→ **Texto para leitura**

Esse processo de digitalização da operação industrial inaugurou uma nova lógica de produção: a união do conceito de internet das coisas (IoT) com a automatização industrial gera inteligência à manufatura e um universo de possibilidades para diferentes fabricantes. Como a customização, em que cada produto é único na linha de produção. Um exemplo? Um automóvel, a partir da própria linha de montagem, já teria um dono, pois as máquinas podem receber o pedido e fazer as customizações necessárias.
Embora as inovações tecnológicas estejam no centro do que faz a tão revolucionária indústria 4.0, as pessoas permanecem sendo um componente fundamental do sucesso dos negócios de qualquer empresa.
Nesse cenário, porém, o perfil da mão de obra deve mudar totalmente, pois, para trabalhar no futuro, o indivíduo terá de desenvolver habilidades técnicas e interpessoais bem específicas, como formação multidisciplinar, capacidade de adaptação, senso de urgência e bom relacionamento.
“As indústrias continuarão precisando de gente com formação específica, mas eles terão de lidar cada vez mais com áreas sobre as quais não estudaram na faculdade. Além disso, a forma do trabalho passará por uma transformação”, diz o consultor Cezar Taurion, da consultoria Litteris Consulting, especializada em tecnologia da informação e transformação digital.
Essa mudança exigirá dos profissionais, que trabalhando a distância, disciplina, organização e discernimento para entender os limites entre o que é urgente e o que não é.
As transformações da quarta revolução industrial vão atingir todos os aspectos da nossa vida, e a educação será um deles. A escola vai precisar incentivar uma nova cultura voltada para a inovação, a invenção, o pensamento crítico, a criatividade, a cooperação e a resolução de problemas, entre outras competências, para enquadrar-se nesse novo modelo de educação, que vai exigir novas práticas pedagógicas.

→ **O que se pede**
Reproduza, sem nenhuma alteração, o trecho do texto sobre a indústria 4.0 que vai de "Essa mudança exigirá" até "o que não é.".

→ **Dados fornecidos**
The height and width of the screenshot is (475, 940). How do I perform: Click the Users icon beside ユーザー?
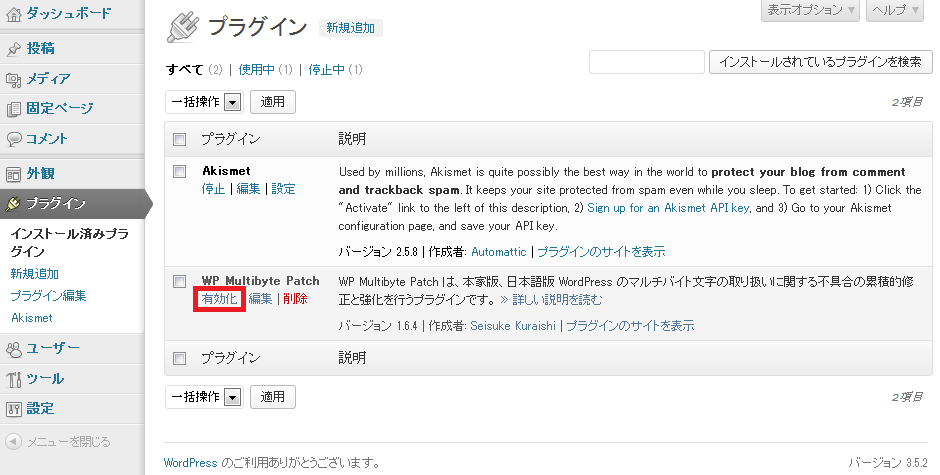[x=13, y=349]
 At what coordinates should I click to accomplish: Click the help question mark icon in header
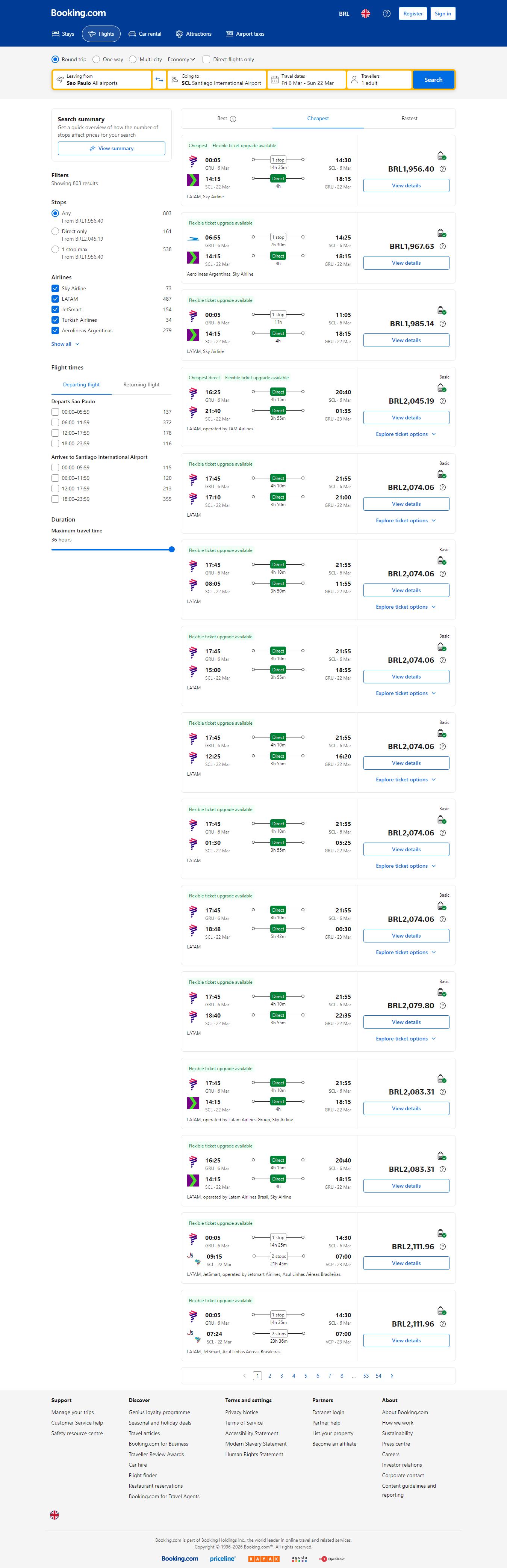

→ **Resolução**
Essa mudança exigirá dos profissionais, que trabalhando a distância, disciplina, organização e discernimento para entender os limites entre o que é urgente e o que não é.